Recentemente li um artigo, cujo título incluía a pergunta retórica «Vale a pena continuar a existir?», que «tristemente» acusava os portugueses que desejam a união com Espanha de «iliteracia histórica, económica e social». Igualmente lamentava a «perda de importância de Portugal» após 1974, fazendo pensar que o autor preferia que regressássemos aos tempos da ditadura e da guerra colonial; isso sim, é triste. A quantidade de «fascistas de armário» que ainda existem na Península Ibérica, após tudo o que os nossos países sofreram por causa da ditadura, isso sim, é lamentável.
Primeiro ponto: artigos como este só vêm acrescentar confusão ao debate. Já se decidiu, entre os iberistas, que não se alterará a soberania de Portugal nem de Espanha. A ideia de unir os dois países num só é uma utopia, não um objetivo. Se a criação de uma «Ibéria» significa o fim de Portugal, também significa o fim de Espanha. Garanto que não é isso o que os iberistas querem. Aliás, o espanholismo português não é iberismo. Seria bom distinguir as duas coisas. A Ibéria, se existisse como um só país, teria a missão de preservar todas as línguas e culturas da Península Ibérica, em harmonia, sem que uma se sobrepusesse às outras.
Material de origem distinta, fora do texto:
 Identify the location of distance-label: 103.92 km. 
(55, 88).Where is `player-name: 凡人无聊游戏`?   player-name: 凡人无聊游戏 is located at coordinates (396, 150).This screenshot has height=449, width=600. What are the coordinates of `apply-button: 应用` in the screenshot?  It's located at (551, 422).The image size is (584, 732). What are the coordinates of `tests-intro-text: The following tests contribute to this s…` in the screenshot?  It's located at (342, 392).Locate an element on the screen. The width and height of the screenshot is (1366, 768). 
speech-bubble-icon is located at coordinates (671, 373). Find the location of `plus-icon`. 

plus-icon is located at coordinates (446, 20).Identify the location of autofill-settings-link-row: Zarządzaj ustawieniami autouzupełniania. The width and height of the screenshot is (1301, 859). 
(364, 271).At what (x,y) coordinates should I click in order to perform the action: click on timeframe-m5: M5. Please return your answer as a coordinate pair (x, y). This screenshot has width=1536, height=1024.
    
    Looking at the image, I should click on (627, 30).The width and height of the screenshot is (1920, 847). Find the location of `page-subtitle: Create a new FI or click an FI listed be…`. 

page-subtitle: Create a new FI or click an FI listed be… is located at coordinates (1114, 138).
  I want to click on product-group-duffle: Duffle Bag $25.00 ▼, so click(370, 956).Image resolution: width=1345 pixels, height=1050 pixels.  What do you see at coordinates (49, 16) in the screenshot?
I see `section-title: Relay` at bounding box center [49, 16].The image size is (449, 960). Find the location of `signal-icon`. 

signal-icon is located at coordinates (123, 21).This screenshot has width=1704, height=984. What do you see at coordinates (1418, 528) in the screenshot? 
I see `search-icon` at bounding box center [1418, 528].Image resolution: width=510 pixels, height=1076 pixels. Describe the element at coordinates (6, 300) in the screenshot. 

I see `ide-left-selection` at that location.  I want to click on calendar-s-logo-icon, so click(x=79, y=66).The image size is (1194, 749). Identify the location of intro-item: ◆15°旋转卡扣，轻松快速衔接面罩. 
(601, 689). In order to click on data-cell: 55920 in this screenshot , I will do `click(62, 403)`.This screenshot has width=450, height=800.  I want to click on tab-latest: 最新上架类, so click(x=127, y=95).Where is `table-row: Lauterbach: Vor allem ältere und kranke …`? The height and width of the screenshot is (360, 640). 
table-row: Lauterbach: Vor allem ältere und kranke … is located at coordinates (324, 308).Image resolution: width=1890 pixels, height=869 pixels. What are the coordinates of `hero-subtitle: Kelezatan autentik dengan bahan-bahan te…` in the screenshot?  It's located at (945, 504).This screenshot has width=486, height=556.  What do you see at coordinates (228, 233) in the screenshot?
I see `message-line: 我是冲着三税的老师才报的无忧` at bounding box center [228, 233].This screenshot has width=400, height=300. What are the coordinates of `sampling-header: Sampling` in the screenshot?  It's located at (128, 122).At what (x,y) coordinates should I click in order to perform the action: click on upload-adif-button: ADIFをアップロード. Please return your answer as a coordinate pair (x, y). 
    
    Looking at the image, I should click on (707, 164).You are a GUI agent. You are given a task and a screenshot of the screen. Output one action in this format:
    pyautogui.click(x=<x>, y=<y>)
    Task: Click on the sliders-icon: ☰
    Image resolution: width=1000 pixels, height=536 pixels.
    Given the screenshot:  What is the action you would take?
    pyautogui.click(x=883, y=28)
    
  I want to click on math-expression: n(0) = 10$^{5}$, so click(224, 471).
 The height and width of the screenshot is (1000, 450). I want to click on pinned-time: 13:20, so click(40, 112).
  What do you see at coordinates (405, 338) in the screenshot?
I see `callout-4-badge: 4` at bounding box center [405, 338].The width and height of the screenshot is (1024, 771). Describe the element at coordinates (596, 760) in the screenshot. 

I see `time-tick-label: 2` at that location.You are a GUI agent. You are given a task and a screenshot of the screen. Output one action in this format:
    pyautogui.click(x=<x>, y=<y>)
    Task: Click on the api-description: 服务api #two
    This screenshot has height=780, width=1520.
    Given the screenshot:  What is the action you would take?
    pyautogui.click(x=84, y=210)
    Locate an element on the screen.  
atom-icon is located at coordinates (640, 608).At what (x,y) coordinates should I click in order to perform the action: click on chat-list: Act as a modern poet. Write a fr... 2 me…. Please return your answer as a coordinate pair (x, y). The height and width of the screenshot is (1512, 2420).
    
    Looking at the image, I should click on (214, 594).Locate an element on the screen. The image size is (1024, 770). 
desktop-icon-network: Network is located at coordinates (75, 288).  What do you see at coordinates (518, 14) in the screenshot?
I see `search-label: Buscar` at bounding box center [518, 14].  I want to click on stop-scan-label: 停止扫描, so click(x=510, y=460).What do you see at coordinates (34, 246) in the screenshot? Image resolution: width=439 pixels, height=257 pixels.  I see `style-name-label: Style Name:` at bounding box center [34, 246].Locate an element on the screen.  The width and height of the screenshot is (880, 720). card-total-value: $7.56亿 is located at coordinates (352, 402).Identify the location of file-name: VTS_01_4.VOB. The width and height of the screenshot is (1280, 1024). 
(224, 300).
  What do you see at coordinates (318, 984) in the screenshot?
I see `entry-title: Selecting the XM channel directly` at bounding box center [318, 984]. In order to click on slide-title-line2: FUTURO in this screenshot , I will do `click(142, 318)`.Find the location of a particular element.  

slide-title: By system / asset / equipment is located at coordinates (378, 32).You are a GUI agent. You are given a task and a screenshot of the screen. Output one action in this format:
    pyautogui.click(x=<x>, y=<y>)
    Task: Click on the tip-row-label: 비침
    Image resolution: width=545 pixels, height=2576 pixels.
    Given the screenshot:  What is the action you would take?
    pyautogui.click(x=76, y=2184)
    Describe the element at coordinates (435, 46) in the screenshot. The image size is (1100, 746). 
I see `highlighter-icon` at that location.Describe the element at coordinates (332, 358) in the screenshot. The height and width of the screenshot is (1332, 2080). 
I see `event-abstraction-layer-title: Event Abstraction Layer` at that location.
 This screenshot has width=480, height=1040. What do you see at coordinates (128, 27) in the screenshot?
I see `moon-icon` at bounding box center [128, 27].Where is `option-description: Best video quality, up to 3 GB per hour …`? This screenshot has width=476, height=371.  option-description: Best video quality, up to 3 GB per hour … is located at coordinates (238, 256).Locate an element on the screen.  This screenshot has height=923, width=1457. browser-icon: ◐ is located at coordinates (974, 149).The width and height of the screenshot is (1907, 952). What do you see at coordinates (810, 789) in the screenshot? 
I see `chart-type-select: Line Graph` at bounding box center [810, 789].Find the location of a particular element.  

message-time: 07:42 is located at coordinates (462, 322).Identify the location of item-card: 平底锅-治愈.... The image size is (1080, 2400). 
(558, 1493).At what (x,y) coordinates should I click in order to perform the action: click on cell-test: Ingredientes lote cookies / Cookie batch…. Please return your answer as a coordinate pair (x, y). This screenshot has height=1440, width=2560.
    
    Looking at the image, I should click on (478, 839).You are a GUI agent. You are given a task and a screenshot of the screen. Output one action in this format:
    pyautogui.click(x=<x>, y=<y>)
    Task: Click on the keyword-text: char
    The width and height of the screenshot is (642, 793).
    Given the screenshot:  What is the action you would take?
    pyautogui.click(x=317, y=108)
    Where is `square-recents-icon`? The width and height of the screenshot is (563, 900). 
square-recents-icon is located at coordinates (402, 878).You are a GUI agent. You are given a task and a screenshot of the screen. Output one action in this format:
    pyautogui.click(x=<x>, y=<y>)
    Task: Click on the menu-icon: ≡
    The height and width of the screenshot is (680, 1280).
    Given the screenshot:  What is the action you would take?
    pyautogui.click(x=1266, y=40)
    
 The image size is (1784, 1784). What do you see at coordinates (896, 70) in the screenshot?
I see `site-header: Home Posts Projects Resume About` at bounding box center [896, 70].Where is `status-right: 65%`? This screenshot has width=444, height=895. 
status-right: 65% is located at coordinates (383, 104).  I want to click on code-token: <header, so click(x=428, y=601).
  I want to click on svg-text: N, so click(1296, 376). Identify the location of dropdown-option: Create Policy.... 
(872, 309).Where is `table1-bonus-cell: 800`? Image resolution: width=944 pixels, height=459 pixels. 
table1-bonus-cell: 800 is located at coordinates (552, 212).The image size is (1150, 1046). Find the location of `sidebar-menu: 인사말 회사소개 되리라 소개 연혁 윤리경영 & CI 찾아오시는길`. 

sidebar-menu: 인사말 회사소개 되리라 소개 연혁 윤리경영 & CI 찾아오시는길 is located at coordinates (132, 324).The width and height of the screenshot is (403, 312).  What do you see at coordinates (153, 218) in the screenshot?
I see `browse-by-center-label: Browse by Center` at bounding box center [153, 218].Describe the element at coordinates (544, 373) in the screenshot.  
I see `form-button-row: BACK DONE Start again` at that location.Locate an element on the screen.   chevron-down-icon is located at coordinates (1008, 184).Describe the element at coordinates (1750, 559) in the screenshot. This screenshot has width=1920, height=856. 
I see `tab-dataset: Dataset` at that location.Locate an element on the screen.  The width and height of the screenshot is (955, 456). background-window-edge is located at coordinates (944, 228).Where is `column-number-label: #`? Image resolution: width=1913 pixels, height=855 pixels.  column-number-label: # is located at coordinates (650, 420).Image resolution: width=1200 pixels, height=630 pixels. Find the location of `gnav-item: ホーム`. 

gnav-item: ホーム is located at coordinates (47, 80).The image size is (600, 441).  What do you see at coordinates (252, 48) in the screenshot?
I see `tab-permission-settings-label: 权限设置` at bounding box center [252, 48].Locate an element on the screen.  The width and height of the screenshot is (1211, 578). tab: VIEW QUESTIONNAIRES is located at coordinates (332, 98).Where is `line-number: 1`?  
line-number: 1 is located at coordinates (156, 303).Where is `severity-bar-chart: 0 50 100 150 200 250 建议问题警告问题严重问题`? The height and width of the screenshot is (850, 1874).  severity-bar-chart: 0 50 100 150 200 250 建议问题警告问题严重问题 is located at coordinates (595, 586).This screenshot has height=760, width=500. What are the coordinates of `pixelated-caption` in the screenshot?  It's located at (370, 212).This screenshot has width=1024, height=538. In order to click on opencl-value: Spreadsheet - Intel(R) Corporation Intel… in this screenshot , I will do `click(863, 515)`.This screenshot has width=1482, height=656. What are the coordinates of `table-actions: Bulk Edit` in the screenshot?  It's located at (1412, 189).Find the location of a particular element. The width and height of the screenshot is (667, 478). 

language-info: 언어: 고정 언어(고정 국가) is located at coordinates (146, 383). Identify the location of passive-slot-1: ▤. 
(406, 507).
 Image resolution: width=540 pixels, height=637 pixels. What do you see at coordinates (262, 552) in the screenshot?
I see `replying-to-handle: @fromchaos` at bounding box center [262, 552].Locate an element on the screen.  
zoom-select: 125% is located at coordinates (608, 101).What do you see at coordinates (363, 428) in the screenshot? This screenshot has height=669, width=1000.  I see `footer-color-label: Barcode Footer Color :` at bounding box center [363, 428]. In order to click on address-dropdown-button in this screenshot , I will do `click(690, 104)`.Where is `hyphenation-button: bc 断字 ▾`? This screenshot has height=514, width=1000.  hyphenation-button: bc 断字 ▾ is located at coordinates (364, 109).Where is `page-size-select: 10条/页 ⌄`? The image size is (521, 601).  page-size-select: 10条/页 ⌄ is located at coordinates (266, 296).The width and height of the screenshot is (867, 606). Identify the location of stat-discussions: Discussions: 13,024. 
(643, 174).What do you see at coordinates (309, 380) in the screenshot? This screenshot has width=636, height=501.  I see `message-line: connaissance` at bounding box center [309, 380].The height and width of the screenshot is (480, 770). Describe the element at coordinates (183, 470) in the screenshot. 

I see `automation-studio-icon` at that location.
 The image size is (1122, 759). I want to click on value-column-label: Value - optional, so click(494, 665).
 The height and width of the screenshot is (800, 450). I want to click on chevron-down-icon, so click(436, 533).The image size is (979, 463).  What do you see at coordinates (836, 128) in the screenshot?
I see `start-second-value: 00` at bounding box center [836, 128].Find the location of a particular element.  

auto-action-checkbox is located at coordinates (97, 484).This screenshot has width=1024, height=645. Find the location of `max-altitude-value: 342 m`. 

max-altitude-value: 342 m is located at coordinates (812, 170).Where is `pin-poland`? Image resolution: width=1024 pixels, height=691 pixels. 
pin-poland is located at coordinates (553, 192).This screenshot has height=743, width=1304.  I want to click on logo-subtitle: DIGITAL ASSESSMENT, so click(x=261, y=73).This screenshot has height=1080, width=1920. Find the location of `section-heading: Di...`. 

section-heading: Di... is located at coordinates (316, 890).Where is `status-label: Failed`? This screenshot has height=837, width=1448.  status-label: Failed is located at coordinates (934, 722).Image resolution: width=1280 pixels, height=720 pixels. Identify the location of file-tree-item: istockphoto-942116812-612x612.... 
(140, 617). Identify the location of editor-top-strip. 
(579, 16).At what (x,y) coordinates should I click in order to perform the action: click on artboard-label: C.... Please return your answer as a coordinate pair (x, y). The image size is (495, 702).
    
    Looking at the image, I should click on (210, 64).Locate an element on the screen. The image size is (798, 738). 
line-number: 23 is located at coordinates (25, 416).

Não se trata de subjugar Portugal à cultura espanhola, fazendo desaparecer a portuguesa, nem muito menos do medo absurdo de pessoas como a que escreveu aquele artigo: a anexação de Portugal. Se assim fosse, já nem eu estaria a escrever em português. O objetivo é a criação de uma entidade supranacional na Península Ibérica, à qual poderíamos chamar Conselho Ibérico, mas na qual os dois países manteriam a sua independência, assim como a sua identidade cultural. Seria um organismo que consolidaria a soberania portuguesa, não que a poria em causa. Portanto, podemos deixar-nos de disparates, por favor?
Segundo ponto: recentemente comemorou-se o 650º aniversário da aliança luso-britânica. Os britânicos são nossos amigos, sim, mas porquê celebrar uma aliança à qual os próprios ingleses não dão valor? Já nos esquecemos da história dos amigos de Peniche? E do ultimato de 1890? E dos problemas que o Brexit causou aos portugueses? E do facto de pelo menos três jornais britânicos terem usado o acrónimo PIGS (porcos), que inclui Portugal, para se referirem aos países do sul (que, como disse um certo holandês em 2017, gastam todo o dinheiro em vinho e mulheres)? Desculpem a franqueza, mas eles estão-se a borrifar para nós. Não somos livres para pensarmos por nós próprios? Porquê perpetuar a desconfiança cega contra os espanhóis e perpetuar a confiança cega nos ingleses? A desconfiança cega roça o ódio, e o ódio é o fundamento da xenofobia, e a xenofobia é a justificação para não recebermos respeito rigorosamente nenhum.
Tenho muita estima pelos ingleses, sim, mas também quero respeito por Portugal. E, já agora, também por Espanha. Posso perdoar, mas quero que o outro lado («os do Norte») mostre que compreende que não nos pode tratar a nós («os do Sul») como lhe der na gana. E os espanhóis iberistas já deram mais sinais que os ingleses de compreenderem as coisas que nos entristecem, porque pelo menos eles disseram que não é ao tempo dos Filipes que querem voltar connosco, e pelo menos eles estão a mostrar algum respeito e a tentar aprender português. Portugal tem muitos amigos em Espanha, entre os quais estão os iberistas.
Iliteracia histórica, uma ova. Conselho Ibérico JÁ!